- Determine Your Objective and Audience
You should always know what your client’s objective, goals and audience are for any event. This will help your planning by determining what your theme should be, who your speakers should be, the overall theme, activities and location. Having determined this will help you with other aspects, as listed below.
- Create a Budget
Estimate your expenses and what it will cost people to attend. Consider everything from the large ticket items such as food and beverage, audio visual, travel and hotel room nights to the smaller items that add up, such as speaker gift, parking, printing, awards, etc. This will create a framework for your entire conference planning. Your budget will also help determine what your ticket prices are for attendees and what your sponsor goal should be. Set this early on, as it’s hard to back pedal once the planning has already started.
- Location, Date & Time
It takes time to plan! Venue search and compare rates to see what is included at different locations. Determine what your absolute top needs are whether it’s wireless internet, sleeping rooms, breakout rooms, speaker/green rooms, audio visual, etc. Negotiate the pricing early on well before signing the contract to include concessions and discounts. Always ask for use of outside vendors, especially audio visual. Typically, in-house audio-visual companies charge much more than an outside vendor. Make sure you can waive or heavily discount supervisor fee.
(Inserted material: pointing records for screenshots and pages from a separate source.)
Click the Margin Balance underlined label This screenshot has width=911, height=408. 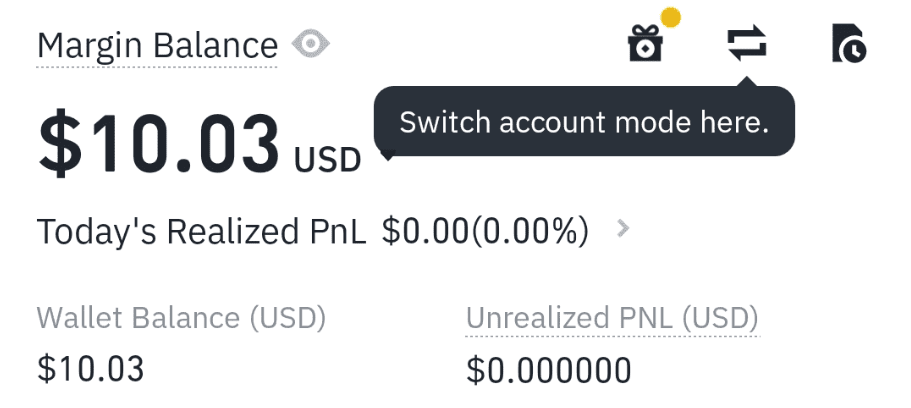pyautogui.click(x=157, y=46)
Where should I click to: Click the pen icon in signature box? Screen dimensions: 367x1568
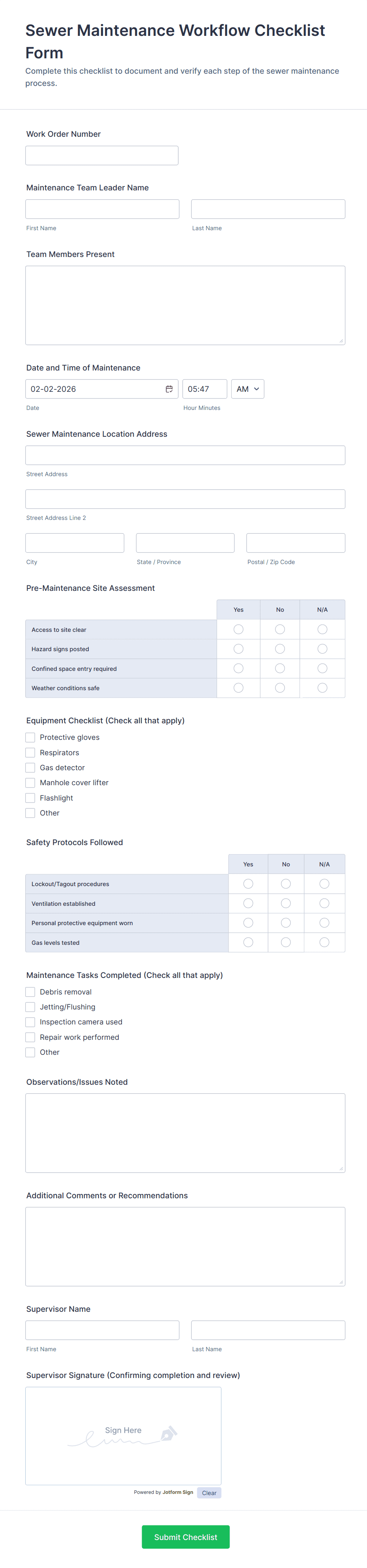tap(169, 1433)
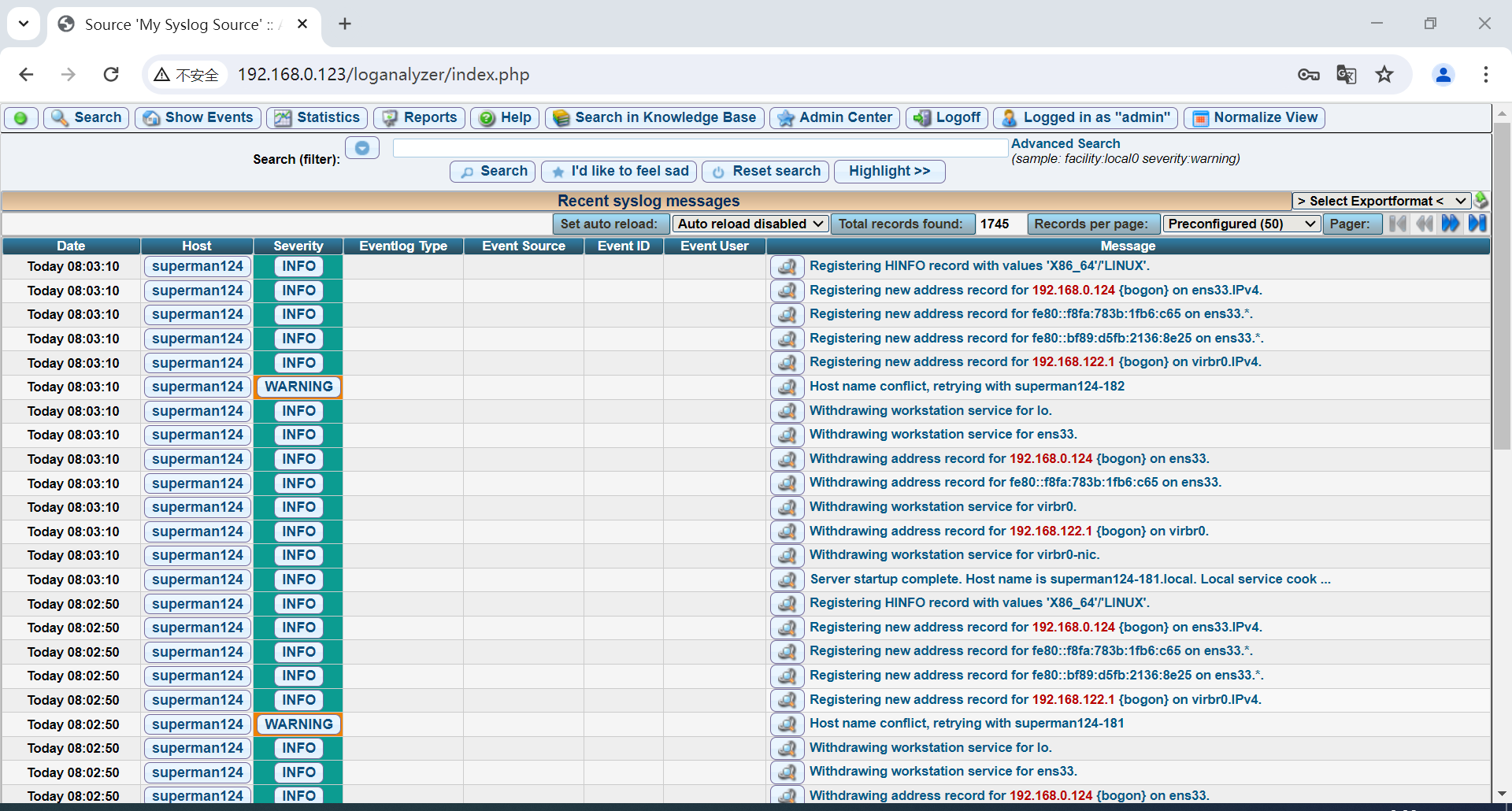Click the export icon beside Exportformat selector
Image resolution: width=1512 pixels, height=811 pixels.
pyautogui.click(x=1481, y=201)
Your location should also be convenient for your audience. Determine where most of them will be coming from or work and plan accordingly. The date and timing is also important. Is it over a weekend or during the work week?
- Speaker Planning
Having a ‘headliner’ speaker will help your marketing efforts and your attendance numbers. Speakers should be asked early on, as many of them have busy schedules or other commitments. Make sure the ask if coming from someone with a connection and the speaker makes sense to the theme of the conference or mission of the organization. You may want to consider a planning committee that focuses just on speakers so they can tap into their network.
Once the speakers are confirmed, start promoting them! Put together a press release, add their name, photo and bio to your website, social media and e-blasts. As them to share the event with their network or on their LinkedIn.
- Create a Marketing Plan
Any successful conference needs attendees. Do not cut on the marketing expense line item from your budget. If you need to hire a PR or Marketing Agency, do so! If done right, it will pay off. Marketing and promotion begins at the start of the conference. Set up social media accounts if you do not already have one, create a hashtag, and put together a marketing calendar that can be executed. Determine what social media your audience uses the most and use that as your main source of online content. You should be posting and delivering content consistently. Engage your potential and current attendees so they share with their network, too!